> [抜粋本文]
このなかで特記すべき地震として「福井地震」をとりあげます。
福井地震は「震度7」創設のきっかけ
今年2023年は、福井地震(1948/昭和23年6月28日発生)から75年となります。
福井地震は“震度7”をつくる契機となった地震としても知られており、最大震度は当時の階級で最大の震度6(マグニチュード7.1)を観測したのです。
福井平野(福井県坂井市丸岡町)真下の浅い所で発生し、死者3,769名・負傷者22,203名、全壊36,184戸・焼失3,851戸という被害をもたらしました。
石川県でも金沢市や小松市などで41名の方が亡くなり、全半壊した建物は2,076戸にのぼったのです。
まとめ【4つのポイント】
『なぜ石川県では地震が多いのか?』そこには「流体」の存在が関係していました。主なポイントを、以下にまとめます。
- 能登半島北部の地下には、地震波の速度が遅くなる領域が存在。
- マグマや水といった流体の存在は、地震波の速度を遅らせる。
- 能登半島北部の地下には、「流体」が存在しているのでは?
- 能登半島には活火山は存在しない。流体は「水」なのではないか。
上記を裏付けるような発見もなされています。
- 珠洲市周辺で地殻変動が観測された。
- 流体が断層の隙間に流れ込んで、岩盤を押し上げたと考えられる。
- さらに、流体は大きな地震発生の可能性を高める「スロースリップ現象」をも引き起こしている。

> [提供資料]
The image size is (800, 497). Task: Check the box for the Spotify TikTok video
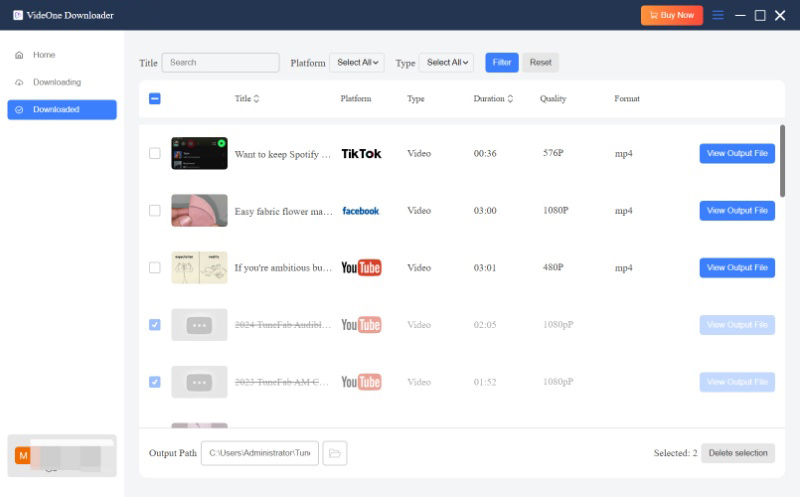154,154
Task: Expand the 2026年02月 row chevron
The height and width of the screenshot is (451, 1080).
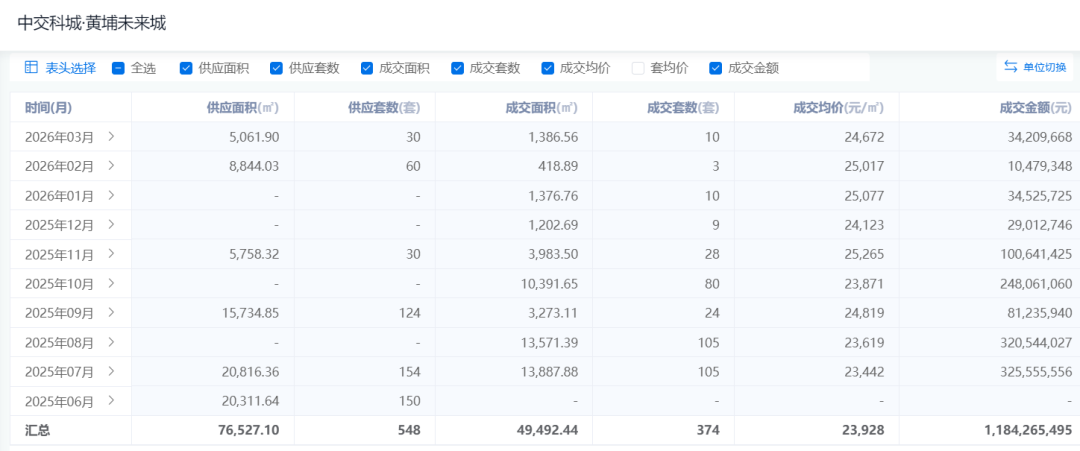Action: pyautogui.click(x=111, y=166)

==

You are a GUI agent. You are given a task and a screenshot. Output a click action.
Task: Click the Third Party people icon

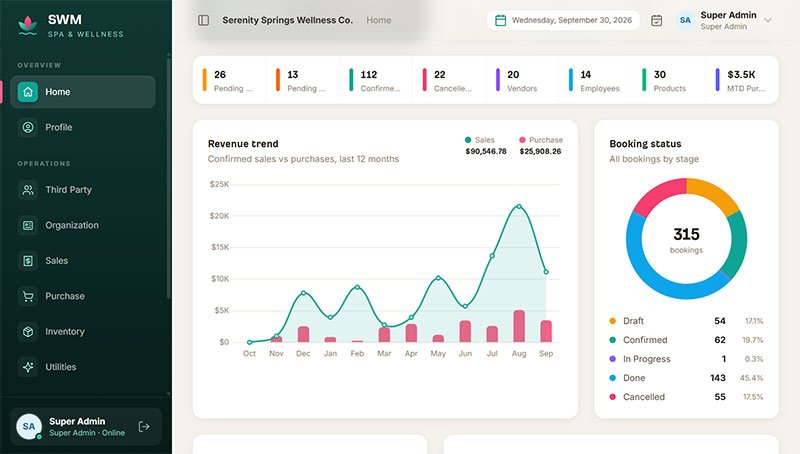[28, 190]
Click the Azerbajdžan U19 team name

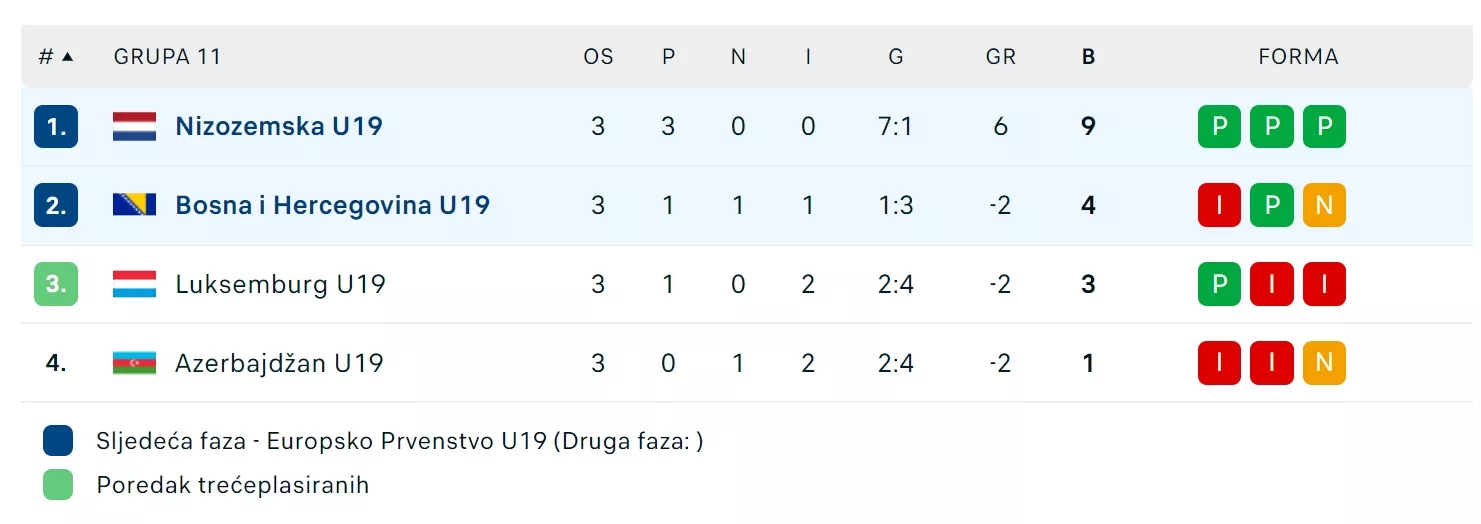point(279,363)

---

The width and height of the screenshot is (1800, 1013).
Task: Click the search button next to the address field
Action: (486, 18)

> [出題] 石川県の地震に関する文章から、「まとめ【4つのポイント】」という語句を含む箇所を起点に、「- 能登半島には活火山は存在しない。流体は「水」なのではないか。」の語句までを含めて原文どおりに引用してください。

> [解答]
まとめ【4つのポイント】
『なぜ石川県では地震が多いのか?』そこには「流体」の存在が関係していました。主なポイントを、以下にまとめます。
- 能登半島北部の地下には、地震波の速度が遅くなる領域が存在。
- マグマや水といった流体の存在は、地震波の速度を遅らせる。
- 能登半島北部の地下には、「流体」が存在しているのでは?
- 能登半島には活火山は存在しない。流体は「水」なのではないか。